Reputation: 2942
It's possible to store data clusters inside the database using import
and export
statements, together with a dictionary table which adheres to a template (at least has the fields MANDT, RELID, SRTFD, SRTF2, CLUSTR, CLUSTD
).
Here's two example statements which store/retrieve an entire internal table ta_test
as a data cluster with name testtab
and id TEST
in the database, using dictionary table ztest
, and area AA
export testtab = ta_test to database ztest(AA) id 'TEST'.
import testtab = ta_test from database ztest(AA) id 'TEST'.
Looking at the contents of the ztest
table, I see the following records (first 4 fields are the primary key):
MANDT 200
RELID AA
SRTFD TEST
SRTF2 0 (auto-incremented for each record)
CLUSTR integer value with a maximum of 2.886
CLUSTD a 128 character hexadecimal string
I've also noticed that the amount of data stored this way is a lot less than the data which was inside the internal table (for instance, 1.000.000 unique records in the internal table result in only 1.703 records inside the ztest
table). Setting compression off
on the export
statement does increase the amount of records, but it's still a lot less.
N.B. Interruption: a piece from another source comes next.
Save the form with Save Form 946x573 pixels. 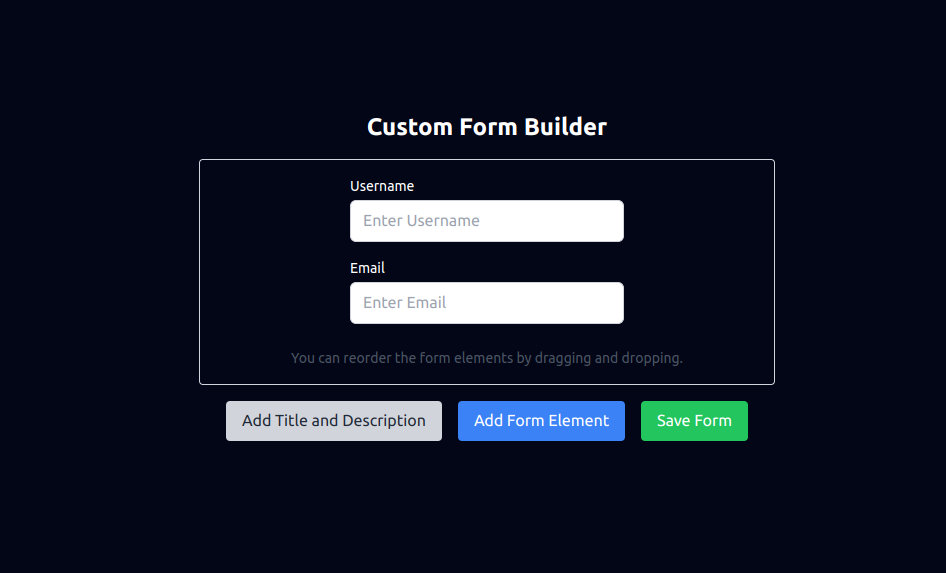click(694, 421)
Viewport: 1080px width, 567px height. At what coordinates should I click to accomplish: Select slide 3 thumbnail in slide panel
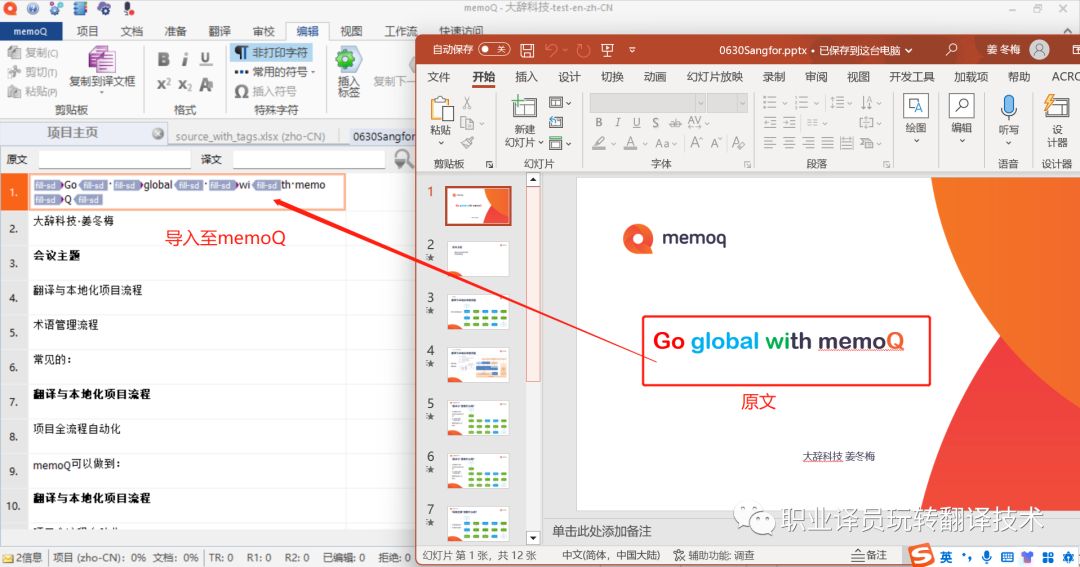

My questions: does anyone know how this works exactly? Is the actual data stored elsewhere and does ztest
contain pointers to it? Compression? Encryption? Is the actual data accessible directly from the database (skipping the ABAP layer)?
Upvotes: 4
Views: 4955
Reputation: 13638
To complete vwegert answer, here are the only documentations around what SAP calls "data clusters" (but nothing about the compression algorithm itself):
IMPORT
may not be sufficient, CL_ABAP_EXPIMP_UTILITIES
may need to be used.Upvotes: 0
Reputation: 18483
The internal format of data clusters is not documented (at least not in an official documentation). From my experience, it does contain the entire data and not just pointers: Transporting the table entries to a different system -- as you do frequently when transporting ALV list layouts -- is sufficient to move the contents over. Moreover, the binary blob does not seem to contain much information about the data structure - if you change the source/target structure in an incompatible way, you risk losing data. Direct access from the database layer is not possible (this is actually stated in numerous places all over the documentation). It might be possible to reverse-engineer the marshalling/unmarshalling algorithm, but why bother when you've got the language statement to access the contents at hand?